Stan I.S. Law Visions of Mankind's Future
To keep this long story short, we are taken to a future where humanity is assailed by a rather strange enemy: a plague of placidity. Indeed, there's something making its way around the planet, turning people into lethargic and complacent vegetables who eventually just drift off into an eternal sleep. Slowly but surely, the human race is dying and there seems to be very little hope for its survival. As such, a 243-year-old astronaut, Adam, is sent on a one-way mission into deep space in an attempt to find some sort of salvation for humanity. Suddenly, he realizes that he is capable of manipulating energy in order to move through time and space. Upon returning to Earth, he becomes exposed to an extremely-advanced alien race, and so begins his grandiose awakening.

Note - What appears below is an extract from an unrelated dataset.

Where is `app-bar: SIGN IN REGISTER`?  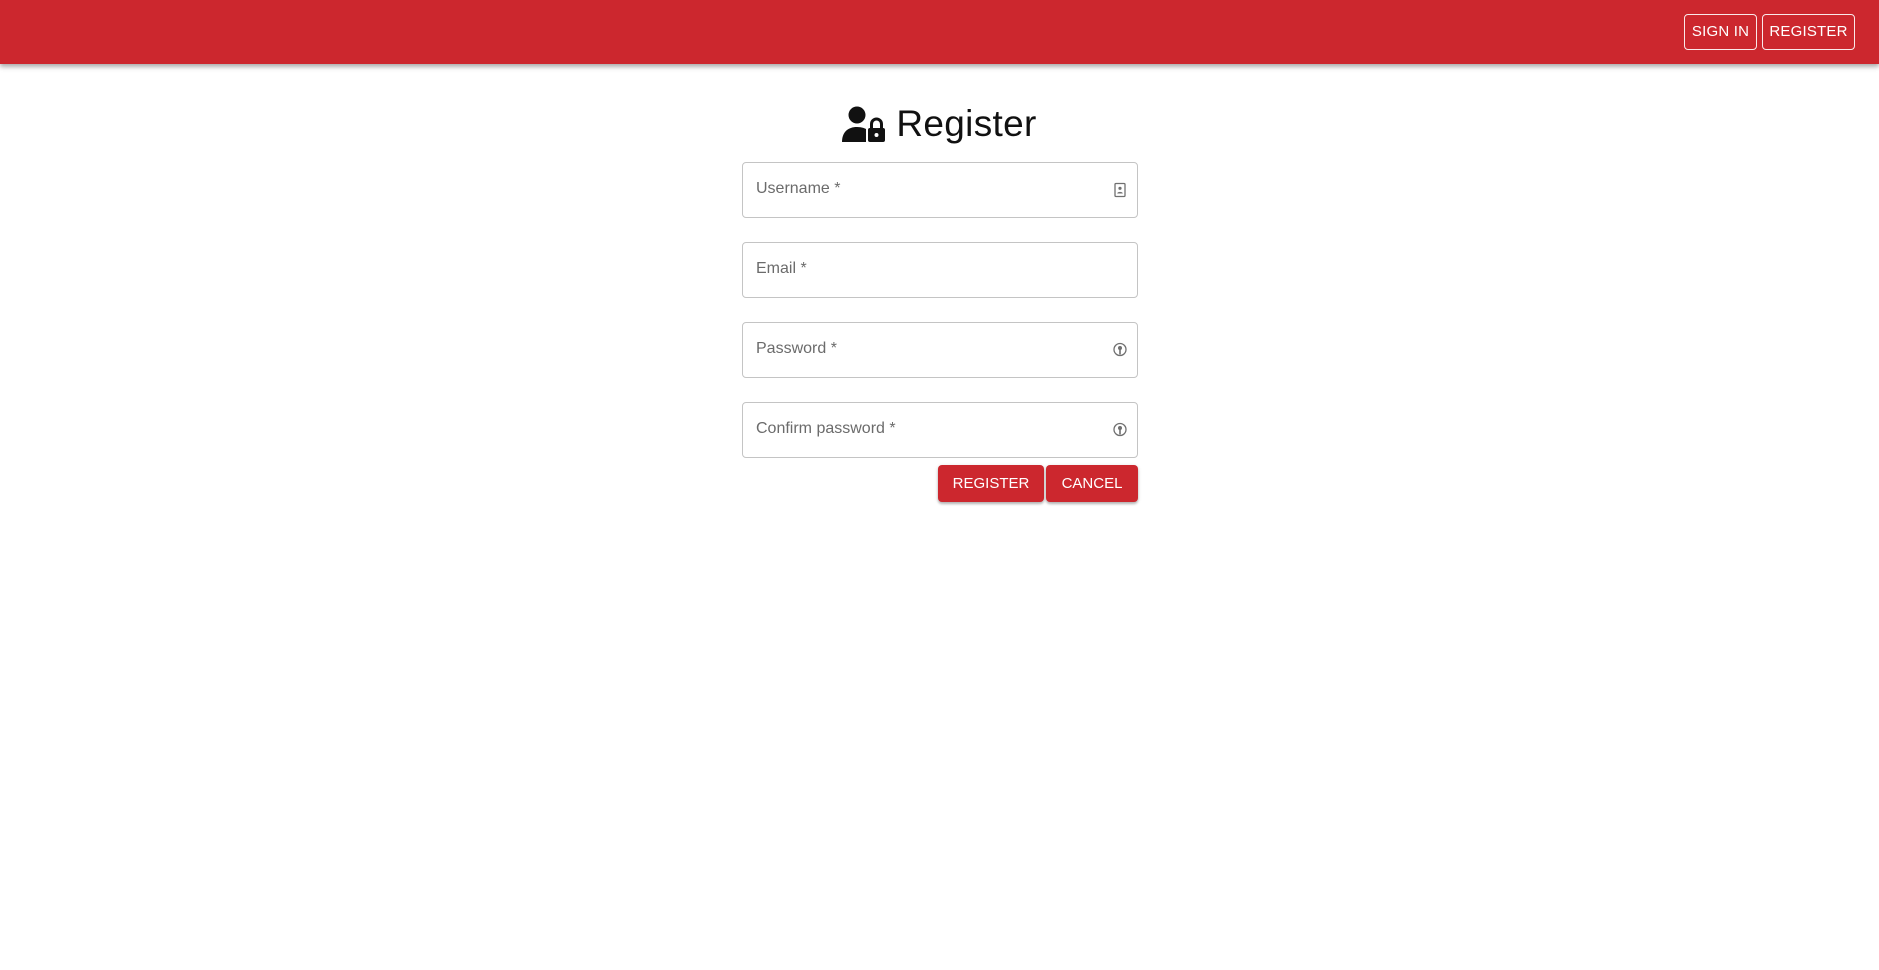 app-bar: SIGN IN REGISTER is located at coordinates (940, 32).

A Mish-Mash of the Elements
Speaking of the characters, I was pleasantly surprised with how wide and varied of a cast this book has. While I expected Stan I.S. Law to solely focus on the few main characters in as much detail as possible, he found a way of bringing to life a whole crew of secondary actors with a lot of depth. Not only are they all easily recognizable and unique in their appearances and voices, but their interactions with each other are always a pleasure to behold thanks to the author's acute understanding of how dialogue works. In my opinion it is one of the hardest things to do right in a story, with the slightest mistakes making an entire exchange feel unnatural... and Stan I.S. Law makes none of them.

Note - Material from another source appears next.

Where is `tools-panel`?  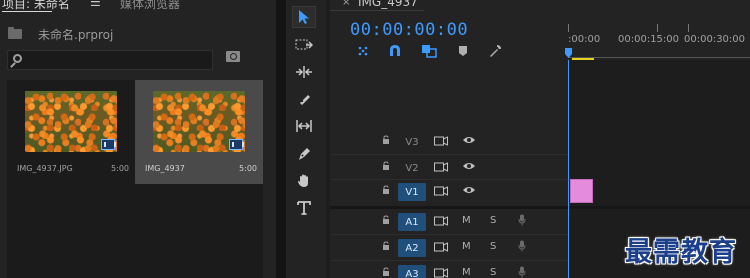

For Thinkers and Adventurers Alike
At the same time as he progresses his story, the author finds a way to weave in his numerous philosophical introspections touching on a surprising number of topics from the domains of love, enlightenment and evolution, just to name a few. Like with every other one of his books, the author aims to make us think as much as possible so that we might one day draw our own conclusions about all those things that keep us awake at night. He never sounds preachy, nor does he force his views upon us; rather, he simply explores ideas and shares whatever observations he can come up with.